Sepp Blatter’s abstinence, and the involvement of other Fifa bureaucrats, today has caused conflict, disrespected the World Cup competition and has brought about embarrassment to what is normally a brilliant game.
The culprit: a high profile strike by England’s Frank Lampard that to everyone but the referee, clearly bounced two feet on the net side of the goal line before bouncing back into the field of play.
Interestingly, in December, Blatter and his committee of cronies advised: “Referees shall remain human, and we will not have monitors to stop the game to see if we are right or wrong. There will be no more discussion [between fans] and then no more hope and then no more life.”
In this simple statement, and with the turn of events this fine afternoon, Blatter has vowed not to step far from tradition and singlehandedly altered the beautiful game and the competition that he is enormously overpaid to run.

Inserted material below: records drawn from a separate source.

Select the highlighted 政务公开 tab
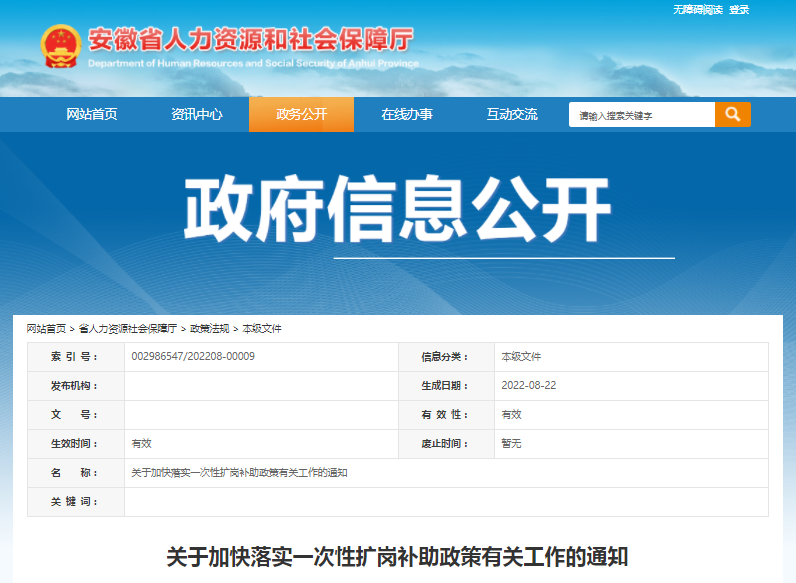point(301,114)
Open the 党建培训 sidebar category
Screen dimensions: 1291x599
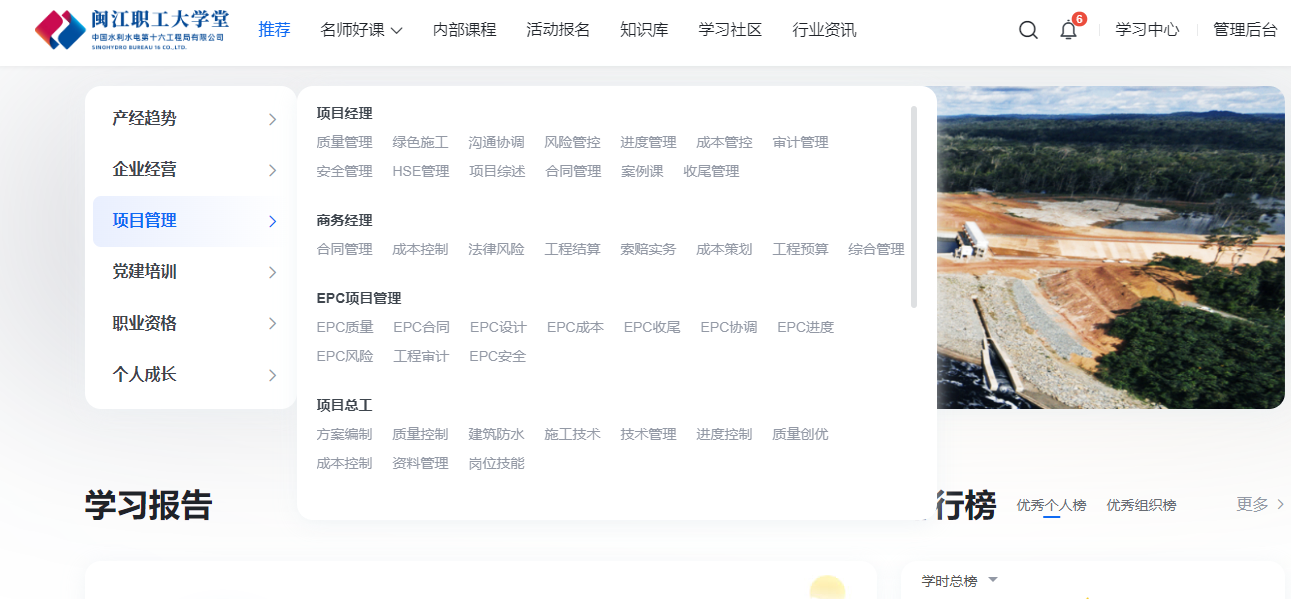coord(145,272)
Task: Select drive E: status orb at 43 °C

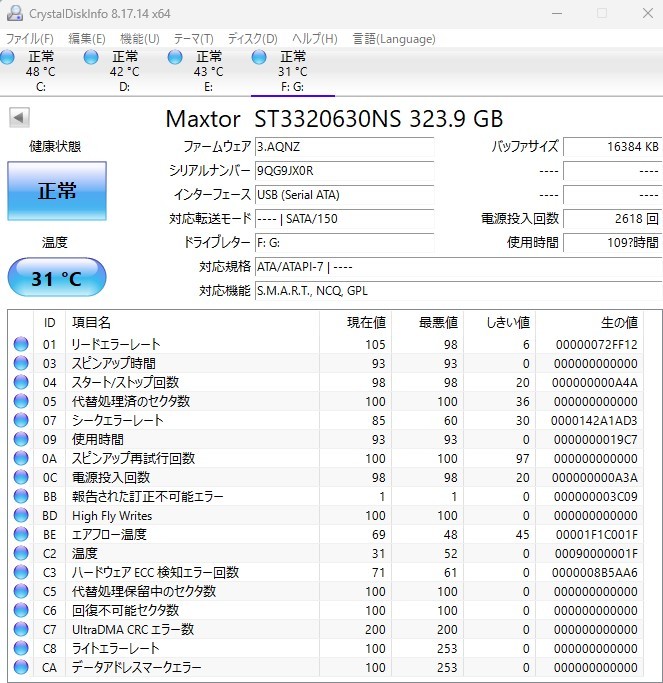Action: pos(176,58)
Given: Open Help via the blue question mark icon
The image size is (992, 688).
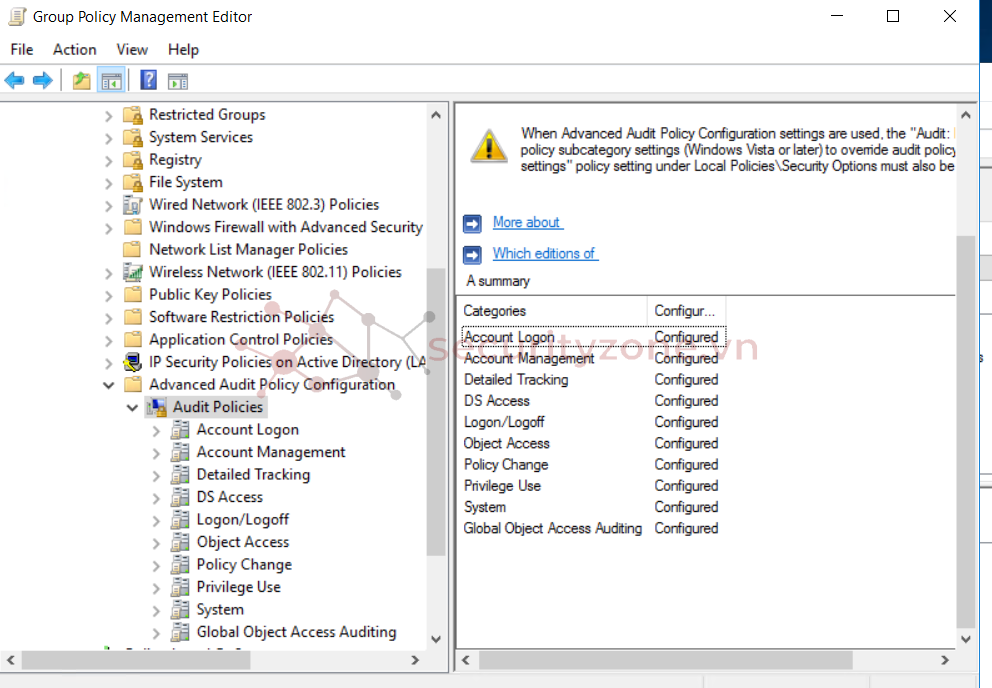Looking at the screenshot, I should coord(148,81).
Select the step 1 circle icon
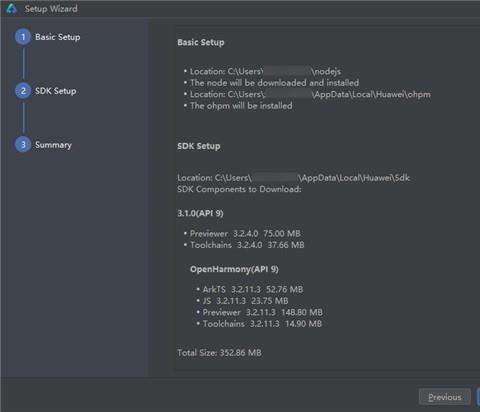480x412 pixels. [23, 37]
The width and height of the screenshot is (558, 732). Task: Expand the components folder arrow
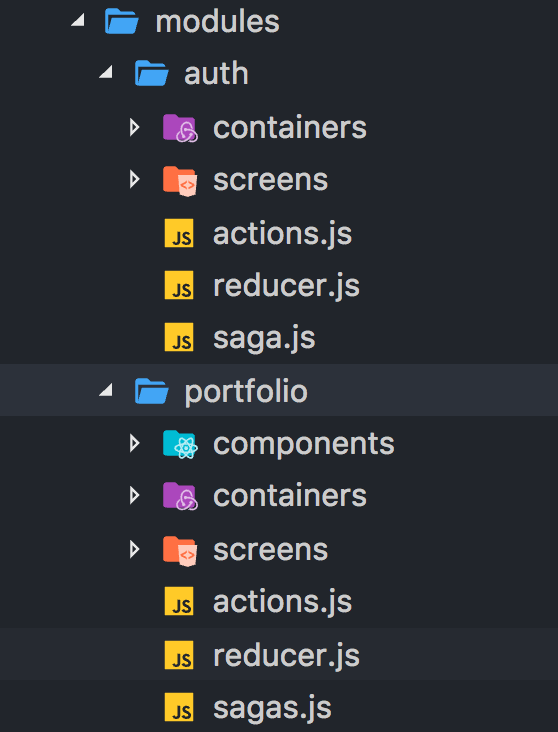point(134,443)
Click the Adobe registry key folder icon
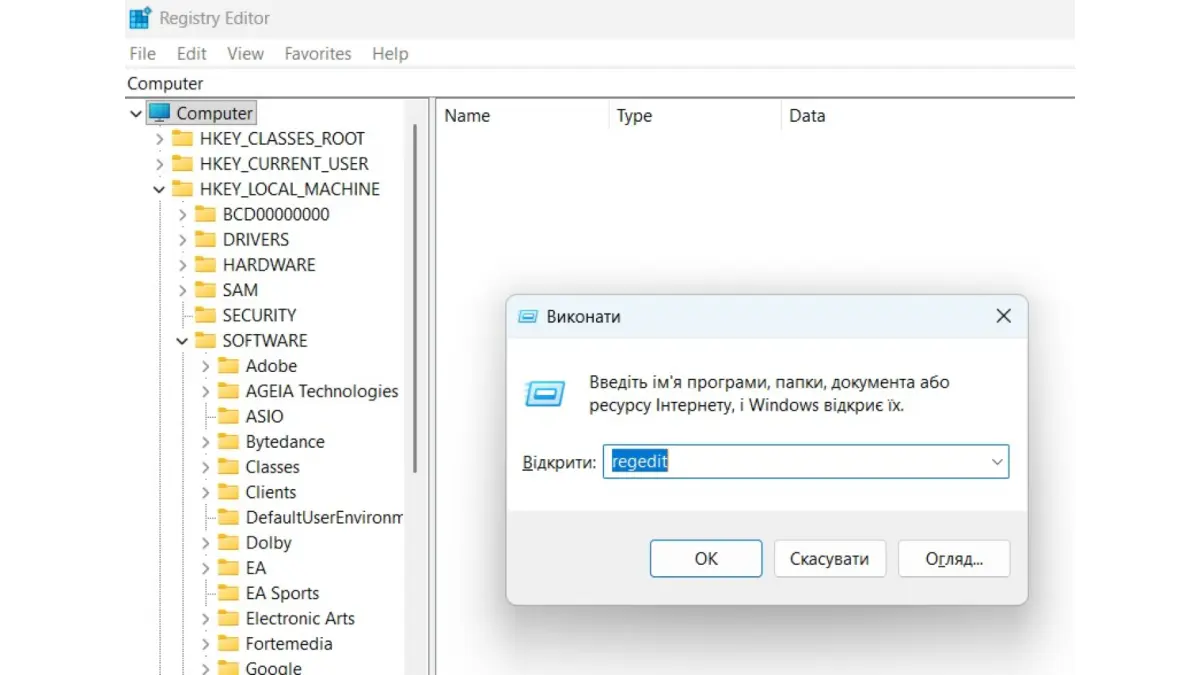Viewport: 1200px width, 675px height. tap(228, 366)
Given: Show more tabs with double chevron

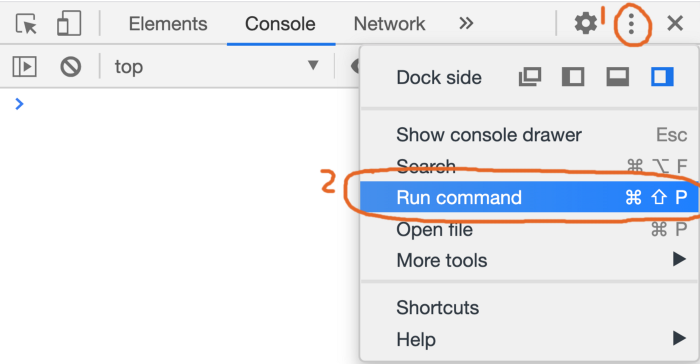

However, this is merely the tip of the iceberg. Should the finger of blame lie directly pointed at the Football Association and the Premier League? Two organisations who have played a part in the current situation (and honest truth) that the England National team are not as good as they, their governing organisations and the British media believe them to be. The Football Association who employ foreign team coaches who do not appear to speak the language, actually manage any of the team or are too stuborn to see the sizeable error of their ways – or the Premier League, owners of the greatest league in the world, that in some cases is bringing the beautiful game in England to its knees by the significant involvement of foreign talent to the detriment of home grown players who have to look overseas or lower down the pecking order to secure a career and a chance of some exposure?
Whatever the reasoning, and with the furore surrounding the media hype in the England National squad, the English will no doubt dispute the possible outcome of the game due to lack of goalline technology until the end of time.
The fact still remains though, despite an unfortunate disallowed goal, and barring an eight minute period before half time, England and the overpaid players were played off the pitch, brushed aside and firmly delt with yesterday by a German side who are still gathering pace in what will now (without England) finally be an interesting and unbiased World Cup.